> WHAT NEEDS TO BE DONE
Those lines of the data that hold the word "green" are to be copied out.

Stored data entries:
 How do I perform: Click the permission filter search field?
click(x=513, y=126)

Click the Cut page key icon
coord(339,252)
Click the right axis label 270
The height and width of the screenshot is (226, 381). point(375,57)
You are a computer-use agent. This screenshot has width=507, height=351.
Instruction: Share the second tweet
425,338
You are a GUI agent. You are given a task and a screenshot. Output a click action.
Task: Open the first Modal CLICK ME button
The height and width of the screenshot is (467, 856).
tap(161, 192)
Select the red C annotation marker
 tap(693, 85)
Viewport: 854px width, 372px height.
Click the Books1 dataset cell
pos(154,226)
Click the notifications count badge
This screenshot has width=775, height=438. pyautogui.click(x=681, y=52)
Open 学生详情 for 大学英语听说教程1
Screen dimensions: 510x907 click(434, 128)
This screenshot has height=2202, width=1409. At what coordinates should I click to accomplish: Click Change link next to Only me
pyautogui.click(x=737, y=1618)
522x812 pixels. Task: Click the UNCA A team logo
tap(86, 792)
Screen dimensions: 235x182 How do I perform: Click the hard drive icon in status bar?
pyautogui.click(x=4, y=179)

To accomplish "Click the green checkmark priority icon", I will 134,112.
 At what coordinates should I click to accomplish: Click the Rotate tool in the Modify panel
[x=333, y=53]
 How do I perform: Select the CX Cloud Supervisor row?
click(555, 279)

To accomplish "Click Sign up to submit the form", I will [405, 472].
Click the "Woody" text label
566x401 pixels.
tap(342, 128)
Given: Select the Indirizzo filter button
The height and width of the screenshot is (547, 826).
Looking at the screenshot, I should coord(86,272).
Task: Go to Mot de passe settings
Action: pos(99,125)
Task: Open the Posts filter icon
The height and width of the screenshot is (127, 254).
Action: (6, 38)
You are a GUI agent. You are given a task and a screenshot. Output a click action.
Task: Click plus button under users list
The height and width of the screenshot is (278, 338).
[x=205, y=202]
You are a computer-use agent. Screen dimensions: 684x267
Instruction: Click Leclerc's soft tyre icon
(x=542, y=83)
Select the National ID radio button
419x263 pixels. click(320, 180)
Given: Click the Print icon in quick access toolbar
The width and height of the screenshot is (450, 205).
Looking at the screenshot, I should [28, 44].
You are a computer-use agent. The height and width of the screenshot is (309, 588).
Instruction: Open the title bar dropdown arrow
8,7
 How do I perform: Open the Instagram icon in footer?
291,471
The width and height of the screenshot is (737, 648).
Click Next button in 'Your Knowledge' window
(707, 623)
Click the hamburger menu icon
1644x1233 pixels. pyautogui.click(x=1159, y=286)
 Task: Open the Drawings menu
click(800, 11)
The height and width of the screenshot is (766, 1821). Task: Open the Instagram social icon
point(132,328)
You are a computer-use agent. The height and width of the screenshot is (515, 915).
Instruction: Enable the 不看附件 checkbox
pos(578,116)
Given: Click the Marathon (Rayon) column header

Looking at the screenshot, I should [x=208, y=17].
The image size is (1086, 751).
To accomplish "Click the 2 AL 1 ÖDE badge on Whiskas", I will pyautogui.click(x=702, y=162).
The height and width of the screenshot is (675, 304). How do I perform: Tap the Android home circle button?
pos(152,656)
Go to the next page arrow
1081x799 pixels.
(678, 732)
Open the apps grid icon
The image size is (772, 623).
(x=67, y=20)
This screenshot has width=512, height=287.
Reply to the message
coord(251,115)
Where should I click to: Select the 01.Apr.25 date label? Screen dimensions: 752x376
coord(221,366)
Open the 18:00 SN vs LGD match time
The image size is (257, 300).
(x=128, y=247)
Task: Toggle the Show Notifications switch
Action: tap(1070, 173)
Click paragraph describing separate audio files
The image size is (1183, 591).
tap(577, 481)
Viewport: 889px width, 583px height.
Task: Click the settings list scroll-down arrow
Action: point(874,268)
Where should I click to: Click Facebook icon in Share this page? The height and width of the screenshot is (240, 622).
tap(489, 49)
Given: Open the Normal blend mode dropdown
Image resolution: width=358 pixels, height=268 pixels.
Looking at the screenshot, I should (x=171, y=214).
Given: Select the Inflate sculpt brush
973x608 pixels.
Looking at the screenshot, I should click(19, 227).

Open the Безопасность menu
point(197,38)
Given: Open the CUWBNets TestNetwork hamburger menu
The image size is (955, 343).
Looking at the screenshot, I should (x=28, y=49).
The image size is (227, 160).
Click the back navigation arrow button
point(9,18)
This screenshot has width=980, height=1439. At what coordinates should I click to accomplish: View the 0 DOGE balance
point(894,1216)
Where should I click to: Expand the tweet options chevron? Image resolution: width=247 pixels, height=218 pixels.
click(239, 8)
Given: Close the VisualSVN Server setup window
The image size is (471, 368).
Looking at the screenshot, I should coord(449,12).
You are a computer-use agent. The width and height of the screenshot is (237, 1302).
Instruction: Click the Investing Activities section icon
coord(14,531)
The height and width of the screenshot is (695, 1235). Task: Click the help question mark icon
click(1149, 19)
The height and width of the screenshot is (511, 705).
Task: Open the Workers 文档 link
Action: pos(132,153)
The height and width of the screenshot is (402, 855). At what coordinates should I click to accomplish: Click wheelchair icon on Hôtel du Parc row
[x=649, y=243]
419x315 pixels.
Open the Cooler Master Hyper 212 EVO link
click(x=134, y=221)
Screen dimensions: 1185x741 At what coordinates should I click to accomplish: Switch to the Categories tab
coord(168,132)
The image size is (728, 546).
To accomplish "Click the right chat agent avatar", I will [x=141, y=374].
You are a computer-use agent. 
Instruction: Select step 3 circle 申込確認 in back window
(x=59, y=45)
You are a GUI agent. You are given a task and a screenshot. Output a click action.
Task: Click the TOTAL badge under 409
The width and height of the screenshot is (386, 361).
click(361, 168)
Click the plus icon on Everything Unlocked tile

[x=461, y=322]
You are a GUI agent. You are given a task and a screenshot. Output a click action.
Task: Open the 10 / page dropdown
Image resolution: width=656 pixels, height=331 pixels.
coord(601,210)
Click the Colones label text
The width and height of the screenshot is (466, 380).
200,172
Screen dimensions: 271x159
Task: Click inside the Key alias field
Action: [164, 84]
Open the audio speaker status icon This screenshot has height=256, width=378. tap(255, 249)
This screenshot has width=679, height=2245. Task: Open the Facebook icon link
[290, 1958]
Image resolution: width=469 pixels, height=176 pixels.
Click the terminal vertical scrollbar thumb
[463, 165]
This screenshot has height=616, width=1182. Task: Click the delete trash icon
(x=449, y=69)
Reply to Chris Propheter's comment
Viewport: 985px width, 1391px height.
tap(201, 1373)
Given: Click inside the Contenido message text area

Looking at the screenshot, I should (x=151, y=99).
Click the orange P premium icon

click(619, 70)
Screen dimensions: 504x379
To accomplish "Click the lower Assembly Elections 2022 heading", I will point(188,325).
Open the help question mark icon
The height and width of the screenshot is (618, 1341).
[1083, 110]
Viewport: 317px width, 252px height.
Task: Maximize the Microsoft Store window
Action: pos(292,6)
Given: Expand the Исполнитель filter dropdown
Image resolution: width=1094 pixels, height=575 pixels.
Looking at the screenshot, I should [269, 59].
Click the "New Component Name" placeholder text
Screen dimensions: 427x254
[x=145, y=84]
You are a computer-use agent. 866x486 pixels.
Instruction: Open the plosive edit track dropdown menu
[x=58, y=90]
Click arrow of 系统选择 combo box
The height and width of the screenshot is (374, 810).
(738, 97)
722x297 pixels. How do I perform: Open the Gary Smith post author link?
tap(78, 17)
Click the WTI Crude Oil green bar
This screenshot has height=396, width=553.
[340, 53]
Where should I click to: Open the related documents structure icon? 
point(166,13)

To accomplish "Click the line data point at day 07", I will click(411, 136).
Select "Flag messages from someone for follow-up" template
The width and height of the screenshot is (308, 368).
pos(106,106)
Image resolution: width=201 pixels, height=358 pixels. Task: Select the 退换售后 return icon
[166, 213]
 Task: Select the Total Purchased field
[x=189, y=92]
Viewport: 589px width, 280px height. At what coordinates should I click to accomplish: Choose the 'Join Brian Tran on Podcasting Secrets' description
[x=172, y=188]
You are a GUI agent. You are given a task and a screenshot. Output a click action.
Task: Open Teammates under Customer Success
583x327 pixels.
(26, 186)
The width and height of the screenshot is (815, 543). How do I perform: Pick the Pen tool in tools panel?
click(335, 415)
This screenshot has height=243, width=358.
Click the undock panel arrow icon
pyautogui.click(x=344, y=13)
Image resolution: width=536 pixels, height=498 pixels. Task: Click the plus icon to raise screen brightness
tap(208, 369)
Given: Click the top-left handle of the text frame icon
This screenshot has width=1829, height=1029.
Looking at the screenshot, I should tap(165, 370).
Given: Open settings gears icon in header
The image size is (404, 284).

> EXPECTED ANSWER
To accomplish "Click the green checkmark priority icon", I will 134,112.
Click the WTI Crude Oil green bar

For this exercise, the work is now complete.